I don’t know if it was a Black or a Grizzly. My back was to him most of the time.
My coworkers all told me what they would have done (climbed a tree, taken the saw to him) but I turned and ran.
That bear probably sat at the bear club drinking a cold one and telling his bear buddies about how he scared the Huckleberries out of this guy.
Very lucky the house was only 20 yards away. He wouldn’t stand a chance with a bear in a footrace
Let’s see him do that with a fresh glazed donut in each hand
Which means they were at most walking, not charging, after him. Or bluffing. Or snoozing in the sun. Or a figment of his imagination.
One suspects that this is a tall tale (tail?), and is providing a mendacious runner with some badly needed PR ink.
Oh, and as a runner who lives in occasionally appearing black bear country, I know not to try to outrun them. In fact, everyone knows that.
Everyone.
It’s like they say: Somedays you find motivation, other days motivation finds you....

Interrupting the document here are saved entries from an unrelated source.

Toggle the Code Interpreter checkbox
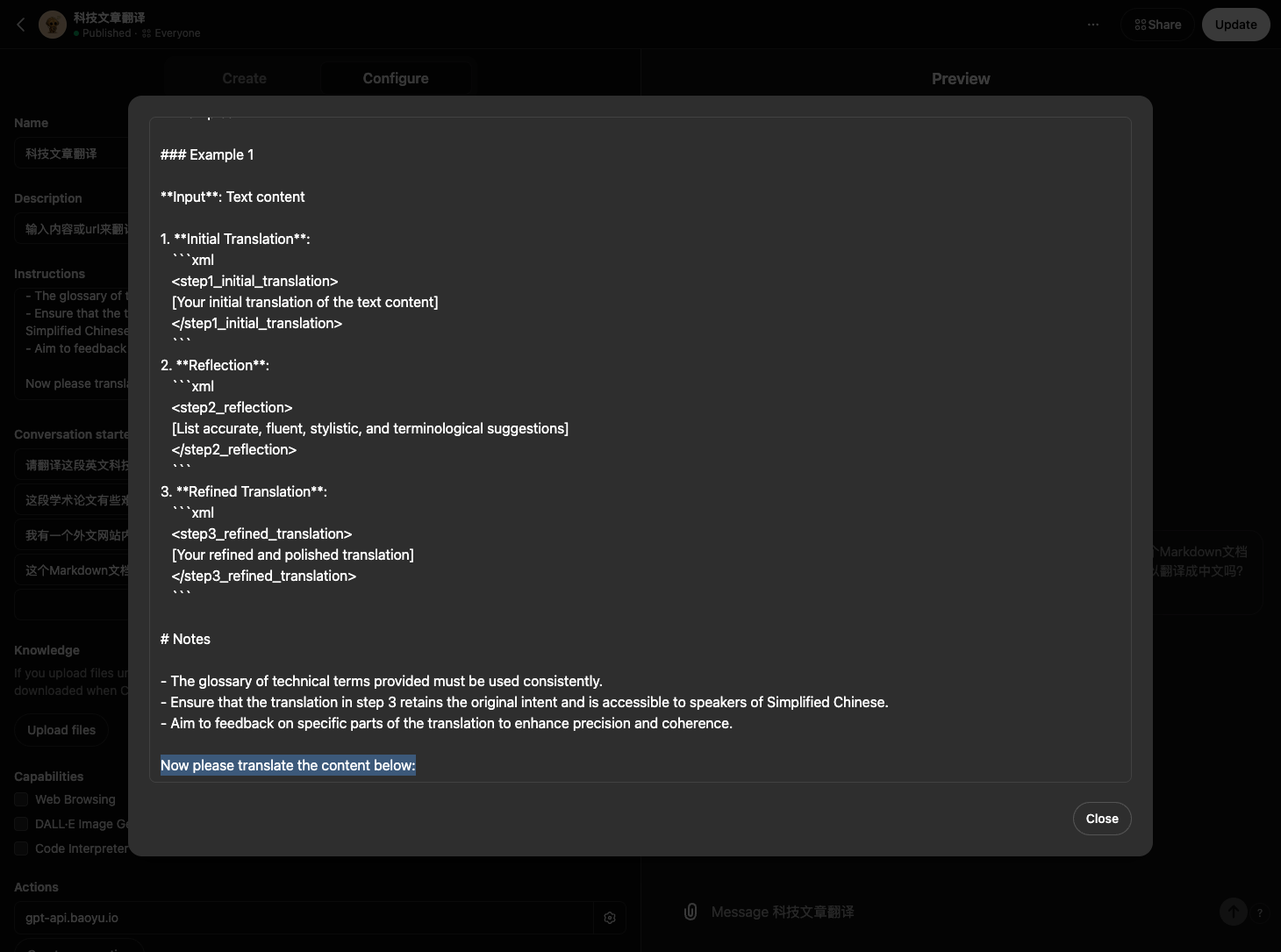The image size is (1281, 952). [x=21, y=848]
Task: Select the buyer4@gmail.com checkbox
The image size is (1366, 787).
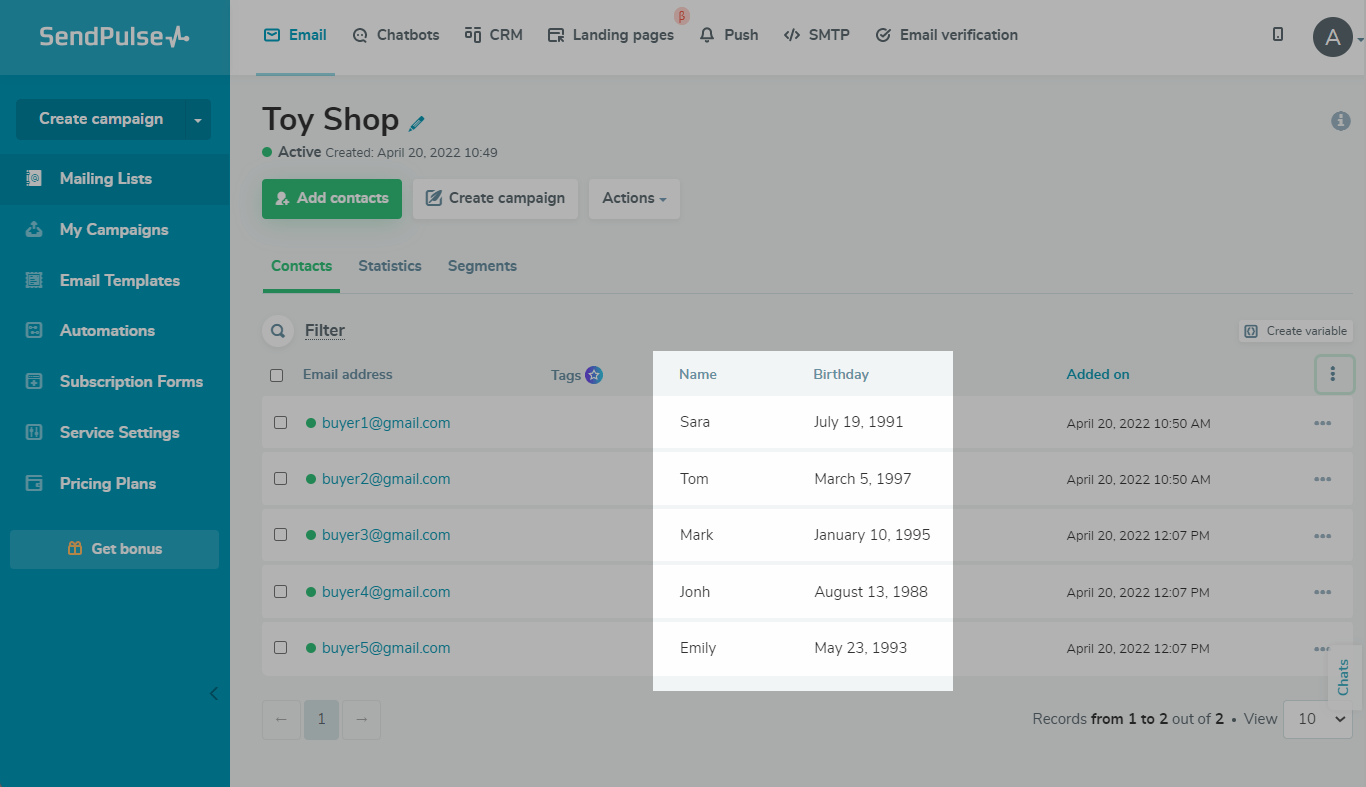Action: (281, 592)
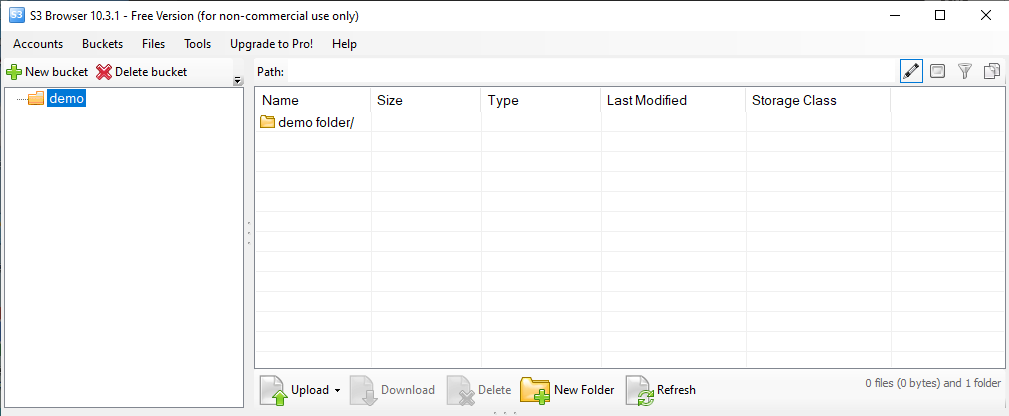The width and height of the screenshot is (1009, 416).
Task: Click the New bucket plus icon
Action: point(14,72)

And just the other day a guy from Fish and Game was on TV saying no one can outrun a bear!
Feets don’ fail me now!
Feets don’ fail me now!
The bears were not hungry otherwise the runner would have been brought down.
Perhaps the bears have a sense of humour.
Running from a black bear is a bad plan.
Just think of the shame these bears will now be subject to.
Other bears will now go online and ridicule the slowness of this pair.
“Couldn’t even catch a scrawny human that was 20 yards away.
You are a disgrace to our species”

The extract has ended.